Mining Jobs Grow in December While Hospitality Jobs Plummet

Leisure and hospitality jobs plummeted in December of 2020 as Governors tightened economic restrictions nationwide, causing almost half a million layoffs at restaurants, bars, and hotels. Interestingly, the mining and logging sectors of the economy grew by 4,000 jobs during the month.

Three-quarters of those losses coming from restaurants and bars, according to Investopedia.

Hopefully, the dissemination of the COVID vaccine means that these shutdowns will eventually give way to normalcy, but the pandemic highlights the additional risk that leisure and hospitality-dependent areas face due to lockdowns and helps to explain why Northern Minnesotans want a strong economy that includes mining and tourism.

Mining jobs are high-paying jobs, especially compared to the average annual wages earned by hospitality workers. The graph below shows jobs in the mining industry pay 5.6 times more than leisure and hospitality workers in St.

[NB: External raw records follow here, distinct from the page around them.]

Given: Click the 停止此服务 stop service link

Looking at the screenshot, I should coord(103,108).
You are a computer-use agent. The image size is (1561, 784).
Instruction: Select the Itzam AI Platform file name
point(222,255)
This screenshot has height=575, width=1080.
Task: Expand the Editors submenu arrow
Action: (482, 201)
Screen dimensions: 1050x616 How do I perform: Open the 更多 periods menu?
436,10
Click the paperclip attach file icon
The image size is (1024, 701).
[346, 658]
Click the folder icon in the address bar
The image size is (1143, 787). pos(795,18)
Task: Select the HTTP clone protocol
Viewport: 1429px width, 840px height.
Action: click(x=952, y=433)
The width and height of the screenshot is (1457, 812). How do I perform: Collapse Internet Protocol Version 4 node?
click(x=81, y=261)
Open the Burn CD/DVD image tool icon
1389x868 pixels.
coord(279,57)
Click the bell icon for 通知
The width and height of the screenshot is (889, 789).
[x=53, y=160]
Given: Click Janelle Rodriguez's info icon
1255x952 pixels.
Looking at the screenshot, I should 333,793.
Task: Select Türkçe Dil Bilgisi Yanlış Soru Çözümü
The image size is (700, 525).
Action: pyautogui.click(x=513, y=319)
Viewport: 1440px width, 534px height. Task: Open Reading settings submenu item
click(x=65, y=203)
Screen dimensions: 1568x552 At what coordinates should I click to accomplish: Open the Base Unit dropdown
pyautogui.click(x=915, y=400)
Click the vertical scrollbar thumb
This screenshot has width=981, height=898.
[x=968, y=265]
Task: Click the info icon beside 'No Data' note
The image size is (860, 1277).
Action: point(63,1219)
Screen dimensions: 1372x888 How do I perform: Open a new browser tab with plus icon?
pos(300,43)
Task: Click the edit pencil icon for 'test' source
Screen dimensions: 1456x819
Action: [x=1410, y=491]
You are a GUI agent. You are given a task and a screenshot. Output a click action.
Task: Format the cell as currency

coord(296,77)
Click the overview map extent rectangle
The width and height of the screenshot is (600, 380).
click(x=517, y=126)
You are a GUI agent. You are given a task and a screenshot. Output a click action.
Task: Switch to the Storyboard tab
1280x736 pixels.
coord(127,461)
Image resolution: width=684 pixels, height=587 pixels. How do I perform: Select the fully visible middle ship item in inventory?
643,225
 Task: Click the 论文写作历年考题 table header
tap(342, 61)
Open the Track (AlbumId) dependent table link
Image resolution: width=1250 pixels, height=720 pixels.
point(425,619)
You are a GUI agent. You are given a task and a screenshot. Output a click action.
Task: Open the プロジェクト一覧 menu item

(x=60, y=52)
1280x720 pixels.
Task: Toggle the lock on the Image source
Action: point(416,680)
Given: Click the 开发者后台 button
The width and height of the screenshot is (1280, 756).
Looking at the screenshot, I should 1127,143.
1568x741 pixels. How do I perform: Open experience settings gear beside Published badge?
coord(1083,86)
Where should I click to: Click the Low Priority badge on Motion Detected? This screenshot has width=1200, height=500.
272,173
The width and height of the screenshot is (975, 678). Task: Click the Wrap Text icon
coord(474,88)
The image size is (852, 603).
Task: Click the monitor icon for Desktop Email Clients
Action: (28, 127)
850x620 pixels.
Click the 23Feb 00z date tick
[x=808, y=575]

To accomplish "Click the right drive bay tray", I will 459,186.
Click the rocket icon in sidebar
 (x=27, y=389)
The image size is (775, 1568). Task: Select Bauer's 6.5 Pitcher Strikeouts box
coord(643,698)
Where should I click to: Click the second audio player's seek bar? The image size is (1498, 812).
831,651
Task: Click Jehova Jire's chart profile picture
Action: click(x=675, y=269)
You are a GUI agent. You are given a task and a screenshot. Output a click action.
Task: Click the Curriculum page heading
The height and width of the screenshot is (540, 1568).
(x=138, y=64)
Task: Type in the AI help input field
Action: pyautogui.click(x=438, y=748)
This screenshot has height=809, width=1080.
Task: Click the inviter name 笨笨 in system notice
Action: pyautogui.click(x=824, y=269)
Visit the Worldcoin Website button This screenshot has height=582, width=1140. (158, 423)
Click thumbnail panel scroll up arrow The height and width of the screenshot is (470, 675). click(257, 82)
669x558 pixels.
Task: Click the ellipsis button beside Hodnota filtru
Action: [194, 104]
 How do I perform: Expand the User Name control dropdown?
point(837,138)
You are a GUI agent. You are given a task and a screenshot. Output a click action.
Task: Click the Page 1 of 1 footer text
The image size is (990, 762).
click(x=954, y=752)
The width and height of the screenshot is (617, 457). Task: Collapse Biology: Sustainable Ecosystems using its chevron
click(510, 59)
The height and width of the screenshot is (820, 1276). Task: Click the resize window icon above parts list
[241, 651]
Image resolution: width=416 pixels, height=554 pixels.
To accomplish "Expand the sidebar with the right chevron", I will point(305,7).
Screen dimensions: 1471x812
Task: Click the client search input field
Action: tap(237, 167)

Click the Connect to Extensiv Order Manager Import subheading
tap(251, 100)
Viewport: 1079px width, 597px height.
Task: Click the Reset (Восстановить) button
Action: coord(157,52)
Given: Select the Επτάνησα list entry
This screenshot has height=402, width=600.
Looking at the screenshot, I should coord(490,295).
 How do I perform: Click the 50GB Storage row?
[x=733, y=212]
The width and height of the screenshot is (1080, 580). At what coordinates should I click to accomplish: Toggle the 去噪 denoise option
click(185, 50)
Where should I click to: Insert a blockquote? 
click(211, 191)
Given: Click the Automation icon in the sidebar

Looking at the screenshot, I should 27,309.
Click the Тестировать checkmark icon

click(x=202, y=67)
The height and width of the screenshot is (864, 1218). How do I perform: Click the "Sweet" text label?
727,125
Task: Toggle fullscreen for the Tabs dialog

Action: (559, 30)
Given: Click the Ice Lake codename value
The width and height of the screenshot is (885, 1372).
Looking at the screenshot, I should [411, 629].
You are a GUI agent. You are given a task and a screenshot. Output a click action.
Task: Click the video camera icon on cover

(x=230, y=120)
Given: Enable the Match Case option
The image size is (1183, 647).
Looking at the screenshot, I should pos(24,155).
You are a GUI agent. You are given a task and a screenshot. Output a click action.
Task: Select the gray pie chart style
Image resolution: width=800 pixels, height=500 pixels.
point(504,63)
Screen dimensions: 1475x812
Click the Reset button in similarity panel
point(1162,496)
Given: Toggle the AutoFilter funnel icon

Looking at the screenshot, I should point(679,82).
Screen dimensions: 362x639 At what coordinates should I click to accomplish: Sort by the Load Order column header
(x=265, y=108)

Louis County.

Not only are mining jobs high-paying jobs, but 40 percent of jobs in the industry only require a high school diploma. This gives northeastern Minnesotans an opportunity to get a family-supporting job without incurring thousands of dollars in student loan debts. It gives them a chance to buy a house and enjoy their part in the American Dream.

Minnesota is stronger when the mining industry and tourism industry thrive. Both of these industries are essential to the state’s economic vitality, and advocating for one industry at the expense of the other is playing politics with the lives of the people who live in the Iron Range.

Both the mining industry and tourism industry can be cyclical, but I am sure Rangers are happy to have the mines as the hospitality industry has suffered from the shutdowns.